We must start the story, of course, with D.K.B. Sellers (1861-1950).  You may know him as the man in the famous photo, taken with the Nob Hill sign, and now iconized on the wall of a building in the 3100 block of Central Avenue.  Described by his peers as being “larger than life and full of himself,” he is the man credited with naming Nob Hill, and often credited with starting it all.  How truthful, however, is this beginning?

Photo of Colonel D.K.B. Sellers in front of Nob Hill sign with dog on the empty east mesa.

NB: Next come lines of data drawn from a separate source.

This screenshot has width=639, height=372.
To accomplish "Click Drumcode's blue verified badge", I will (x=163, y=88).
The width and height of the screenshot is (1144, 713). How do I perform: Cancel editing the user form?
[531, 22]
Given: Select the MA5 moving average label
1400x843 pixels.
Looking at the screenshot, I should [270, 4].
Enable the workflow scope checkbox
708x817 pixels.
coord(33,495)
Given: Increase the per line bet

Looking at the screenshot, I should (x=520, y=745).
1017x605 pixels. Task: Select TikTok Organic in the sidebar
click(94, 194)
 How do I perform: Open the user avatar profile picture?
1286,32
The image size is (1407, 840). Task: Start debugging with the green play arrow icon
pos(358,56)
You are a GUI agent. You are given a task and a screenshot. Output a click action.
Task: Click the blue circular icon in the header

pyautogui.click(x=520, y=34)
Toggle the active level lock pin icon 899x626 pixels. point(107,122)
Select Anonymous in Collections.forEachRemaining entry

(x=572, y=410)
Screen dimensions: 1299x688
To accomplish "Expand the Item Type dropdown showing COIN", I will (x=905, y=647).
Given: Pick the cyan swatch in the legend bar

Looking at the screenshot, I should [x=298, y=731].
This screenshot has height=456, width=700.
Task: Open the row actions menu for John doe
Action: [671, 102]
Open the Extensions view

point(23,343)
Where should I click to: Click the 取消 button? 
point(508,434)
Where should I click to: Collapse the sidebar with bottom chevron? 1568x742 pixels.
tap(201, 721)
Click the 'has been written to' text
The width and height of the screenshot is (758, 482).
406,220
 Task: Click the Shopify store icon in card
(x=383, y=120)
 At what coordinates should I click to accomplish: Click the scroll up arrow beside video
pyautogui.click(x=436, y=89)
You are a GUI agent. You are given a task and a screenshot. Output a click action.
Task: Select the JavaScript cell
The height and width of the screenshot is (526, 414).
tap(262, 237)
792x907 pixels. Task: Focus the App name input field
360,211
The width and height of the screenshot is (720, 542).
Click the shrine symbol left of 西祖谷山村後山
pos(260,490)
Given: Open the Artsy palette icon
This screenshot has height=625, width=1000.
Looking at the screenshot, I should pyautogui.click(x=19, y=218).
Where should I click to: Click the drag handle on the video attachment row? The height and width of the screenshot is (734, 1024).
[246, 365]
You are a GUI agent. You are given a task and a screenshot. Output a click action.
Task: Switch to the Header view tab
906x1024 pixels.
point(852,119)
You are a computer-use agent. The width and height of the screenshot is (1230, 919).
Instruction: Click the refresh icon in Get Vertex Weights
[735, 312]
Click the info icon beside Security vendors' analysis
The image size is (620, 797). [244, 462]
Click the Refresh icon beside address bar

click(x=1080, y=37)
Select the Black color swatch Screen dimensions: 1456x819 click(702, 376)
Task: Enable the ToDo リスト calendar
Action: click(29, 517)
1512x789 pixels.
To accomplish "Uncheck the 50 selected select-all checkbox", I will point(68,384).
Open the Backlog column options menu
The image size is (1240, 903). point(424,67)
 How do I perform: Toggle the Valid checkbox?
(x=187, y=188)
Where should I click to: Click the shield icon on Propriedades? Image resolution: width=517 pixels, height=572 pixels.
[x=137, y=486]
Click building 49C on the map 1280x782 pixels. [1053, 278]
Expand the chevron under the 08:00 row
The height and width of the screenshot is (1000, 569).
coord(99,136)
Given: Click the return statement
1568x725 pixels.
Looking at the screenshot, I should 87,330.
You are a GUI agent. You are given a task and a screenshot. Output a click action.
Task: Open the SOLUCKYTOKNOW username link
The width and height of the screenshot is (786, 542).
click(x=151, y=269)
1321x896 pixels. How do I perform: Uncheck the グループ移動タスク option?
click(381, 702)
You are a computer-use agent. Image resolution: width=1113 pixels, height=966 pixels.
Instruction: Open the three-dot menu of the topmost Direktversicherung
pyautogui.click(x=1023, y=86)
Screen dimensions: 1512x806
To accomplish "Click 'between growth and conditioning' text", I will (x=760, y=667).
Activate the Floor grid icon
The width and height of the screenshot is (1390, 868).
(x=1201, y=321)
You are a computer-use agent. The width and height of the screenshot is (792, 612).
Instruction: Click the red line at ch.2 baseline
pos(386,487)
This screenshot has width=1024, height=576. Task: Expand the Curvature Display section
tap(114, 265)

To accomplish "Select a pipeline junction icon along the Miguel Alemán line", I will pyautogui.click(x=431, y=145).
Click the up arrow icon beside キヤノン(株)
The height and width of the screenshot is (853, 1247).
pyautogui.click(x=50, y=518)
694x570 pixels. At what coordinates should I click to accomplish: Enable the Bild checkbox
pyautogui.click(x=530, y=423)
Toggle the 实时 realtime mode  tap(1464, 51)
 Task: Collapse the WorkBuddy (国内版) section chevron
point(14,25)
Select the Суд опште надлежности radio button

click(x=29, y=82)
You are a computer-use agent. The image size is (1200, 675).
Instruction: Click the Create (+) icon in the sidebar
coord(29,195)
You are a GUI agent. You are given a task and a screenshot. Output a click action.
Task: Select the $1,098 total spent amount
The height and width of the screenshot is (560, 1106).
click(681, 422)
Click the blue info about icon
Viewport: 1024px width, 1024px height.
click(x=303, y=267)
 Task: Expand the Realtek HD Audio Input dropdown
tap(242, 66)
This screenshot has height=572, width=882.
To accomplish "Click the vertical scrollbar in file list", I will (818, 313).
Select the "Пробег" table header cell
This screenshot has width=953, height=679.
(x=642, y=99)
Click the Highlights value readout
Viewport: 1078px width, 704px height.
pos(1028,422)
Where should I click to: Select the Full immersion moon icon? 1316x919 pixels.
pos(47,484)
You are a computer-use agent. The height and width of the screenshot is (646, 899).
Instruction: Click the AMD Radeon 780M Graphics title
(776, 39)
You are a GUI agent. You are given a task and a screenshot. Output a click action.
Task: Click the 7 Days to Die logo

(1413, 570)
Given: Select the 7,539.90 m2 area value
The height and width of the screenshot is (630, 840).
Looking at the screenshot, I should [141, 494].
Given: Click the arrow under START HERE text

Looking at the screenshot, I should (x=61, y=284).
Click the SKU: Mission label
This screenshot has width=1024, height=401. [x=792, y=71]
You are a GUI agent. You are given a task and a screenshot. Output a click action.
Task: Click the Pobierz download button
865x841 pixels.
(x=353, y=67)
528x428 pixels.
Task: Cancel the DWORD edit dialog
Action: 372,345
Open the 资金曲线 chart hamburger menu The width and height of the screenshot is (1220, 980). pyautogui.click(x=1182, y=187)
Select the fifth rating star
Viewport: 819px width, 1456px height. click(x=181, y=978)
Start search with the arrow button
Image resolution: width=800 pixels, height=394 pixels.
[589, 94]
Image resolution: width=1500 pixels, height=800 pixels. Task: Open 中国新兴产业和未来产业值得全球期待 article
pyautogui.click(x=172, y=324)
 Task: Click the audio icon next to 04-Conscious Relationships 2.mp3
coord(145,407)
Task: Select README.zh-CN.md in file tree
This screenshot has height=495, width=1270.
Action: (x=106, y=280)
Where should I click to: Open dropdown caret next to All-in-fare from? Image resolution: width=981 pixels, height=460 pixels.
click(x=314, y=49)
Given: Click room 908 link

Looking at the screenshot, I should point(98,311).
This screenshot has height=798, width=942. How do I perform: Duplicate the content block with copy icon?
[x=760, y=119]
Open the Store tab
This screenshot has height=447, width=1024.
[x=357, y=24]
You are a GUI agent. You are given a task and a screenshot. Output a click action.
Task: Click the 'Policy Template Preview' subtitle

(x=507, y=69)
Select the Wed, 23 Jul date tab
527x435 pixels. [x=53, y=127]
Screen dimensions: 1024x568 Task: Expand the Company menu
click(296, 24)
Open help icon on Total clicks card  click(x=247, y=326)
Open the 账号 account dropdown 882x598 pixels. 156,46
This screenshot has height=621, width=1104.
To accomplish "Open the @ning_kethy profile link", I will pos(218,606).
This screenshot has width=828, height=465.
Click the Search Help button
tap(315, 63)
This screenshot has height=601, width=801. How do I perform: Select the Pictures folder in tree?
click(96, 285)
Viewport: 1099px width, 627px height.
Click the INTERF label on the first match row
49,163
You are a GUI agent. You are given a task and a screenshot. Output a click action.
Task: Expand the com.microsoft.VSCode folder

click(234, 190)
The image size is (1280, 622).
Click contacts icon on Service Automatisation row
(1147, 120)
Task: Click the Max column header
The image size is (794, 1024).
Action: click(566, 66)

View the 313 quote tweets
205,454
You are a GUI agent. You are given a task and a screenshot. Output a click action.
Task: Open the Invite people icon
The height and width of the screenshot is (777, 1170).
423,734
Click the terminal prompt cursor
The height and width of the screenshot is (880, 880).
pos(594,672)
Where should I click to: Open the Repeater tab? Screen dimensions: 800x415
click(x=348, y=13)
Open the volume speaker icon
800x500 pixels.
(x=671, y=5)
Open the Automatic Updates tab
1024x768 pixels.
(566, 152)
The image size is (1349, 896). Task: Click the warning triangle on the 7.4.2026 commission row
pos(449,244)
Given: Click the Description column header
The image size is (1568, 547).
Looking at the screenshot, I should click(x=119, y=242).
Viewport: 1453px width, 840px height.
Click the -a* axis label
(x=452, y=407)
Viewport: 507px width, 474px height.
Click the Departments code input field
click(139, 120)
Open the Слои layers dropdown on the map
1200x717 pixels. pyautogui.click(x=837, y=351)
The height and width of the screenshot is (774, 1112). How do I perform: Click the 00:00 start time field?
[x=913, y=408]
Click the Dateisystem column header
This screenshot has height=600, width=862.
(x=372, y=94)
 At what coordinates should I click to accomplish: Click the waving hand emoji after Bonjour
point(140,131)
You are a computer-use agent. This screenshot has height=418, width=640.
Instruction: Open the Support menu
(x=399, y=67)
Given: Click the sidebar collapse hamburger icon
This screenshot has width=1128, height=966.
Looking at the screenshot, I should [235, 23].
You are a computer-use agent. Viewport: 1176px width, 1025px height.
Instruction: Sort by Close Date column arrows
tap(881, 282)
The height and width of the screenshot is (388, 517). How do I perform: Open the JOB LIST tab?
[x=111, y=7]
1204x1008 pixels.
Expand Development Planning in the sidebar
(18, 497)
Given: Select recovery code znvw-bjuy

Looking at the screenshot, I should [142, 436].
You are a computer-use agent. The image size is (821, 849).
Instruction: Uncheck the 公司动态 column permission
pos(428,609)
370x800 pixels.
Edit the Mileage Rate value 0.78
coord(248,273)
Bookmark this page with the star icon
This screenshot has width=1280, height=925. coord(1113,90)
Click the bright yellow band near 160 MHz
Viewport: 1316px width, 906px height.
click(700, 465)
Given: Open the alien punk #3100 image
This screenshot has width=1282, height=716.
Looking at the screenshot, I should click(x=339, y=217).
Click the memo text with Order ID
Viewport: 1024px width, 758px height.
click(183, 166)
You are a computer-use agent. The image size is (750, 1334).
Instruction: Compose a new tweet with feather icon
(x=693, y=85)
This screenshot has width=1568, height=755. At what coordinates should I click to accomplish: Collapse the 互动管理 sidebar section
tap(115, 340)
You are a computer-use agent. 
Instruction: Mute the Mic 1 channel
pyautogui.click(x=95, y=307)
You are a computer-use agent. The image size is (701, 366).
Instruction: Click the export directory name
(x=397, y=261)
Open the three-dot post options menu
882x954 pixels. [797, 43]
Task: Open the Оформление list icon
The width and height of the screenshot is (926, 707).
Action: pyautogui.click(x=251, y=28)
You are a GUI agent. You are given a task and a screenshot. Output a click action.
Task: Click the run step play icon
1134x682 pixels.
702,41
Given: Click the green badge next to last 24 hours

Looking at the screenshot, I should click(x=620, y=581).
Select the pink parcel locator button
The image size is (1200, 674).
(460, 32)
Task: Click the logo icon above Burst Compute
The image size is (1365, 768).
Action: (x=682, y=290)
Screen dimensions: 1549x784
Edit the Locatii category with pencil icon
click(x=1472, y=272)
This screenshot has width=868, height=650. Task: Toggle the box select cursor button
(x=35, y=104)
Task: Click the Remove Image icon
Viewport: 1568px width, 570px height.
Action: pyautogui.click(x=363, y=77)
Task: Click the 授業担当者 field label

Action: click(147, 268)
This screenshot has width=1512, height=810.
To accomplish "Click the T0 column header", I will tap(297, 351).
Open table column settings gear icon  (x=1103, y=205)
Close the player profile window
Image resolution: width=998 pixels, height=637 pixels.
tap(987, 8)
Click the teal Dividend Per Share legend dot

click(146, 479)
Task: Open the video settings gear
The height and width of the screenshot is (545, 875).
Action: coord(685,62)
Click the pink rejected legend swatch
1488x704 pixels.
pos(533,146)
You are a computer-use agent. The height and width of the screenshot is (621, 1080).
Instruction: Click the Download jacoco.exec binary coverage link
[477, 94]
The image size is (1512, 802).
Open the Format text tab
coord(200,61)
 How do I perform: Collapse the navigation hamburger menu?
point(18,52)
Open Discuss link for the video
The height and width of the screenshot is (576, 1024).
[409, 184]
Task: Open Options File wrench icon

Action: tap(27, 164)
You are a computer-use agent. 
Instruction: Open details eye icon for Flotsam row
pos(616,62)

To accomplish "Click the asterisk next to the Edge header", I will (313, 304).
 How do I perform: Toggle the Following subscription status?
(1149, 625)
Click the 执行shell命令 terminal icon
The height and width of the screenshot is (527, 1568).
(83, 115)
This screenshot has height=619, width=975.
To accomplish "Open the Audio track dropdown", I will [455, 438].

Photo from Albuquerque Museum collection circa 1940.
D.K.B. Sellers and Dog at the Nob Hill Sign, ca. 1940, gelatin silver print, Albuquerque Museum, transfer from Albuquerque Public Library PA1978.141.282

A little back story on D.K.B. Sellers:  A native of Dayton, Ohio, Sellers arrived in Albuquerque around 1900 via Farmington, where he had started a newspaper.  At this point in his career, he had already gained and lost a fortune in California and gained another in Alaska.  Although not a military man, he was known as Colonel Sellers and was one of Albuquerque’s greatest boosters.  Known for his unconventional (and often unethical) tactics, he once staged a mass murder of Native Americans as entertainment at the Territorial Fair (See Albuquerque Morning Journal excerpt, October 11, 1908).  The Colonel had a hand in politics as Albuquerque’s Mayor, the president of the Territorial Fair, the president of the New Mexico Automotive Association, the president of the Ocean-to-Ocean Highway Association, and as State Senator among many other endeavors, most of which advanced his personal interests, namely Nob Hill. Ever the optimist, or, more aptly, ever the profiteer, he saw an opportunity in Albuquerque for greatness– whether his own or the town’s depends on what you read…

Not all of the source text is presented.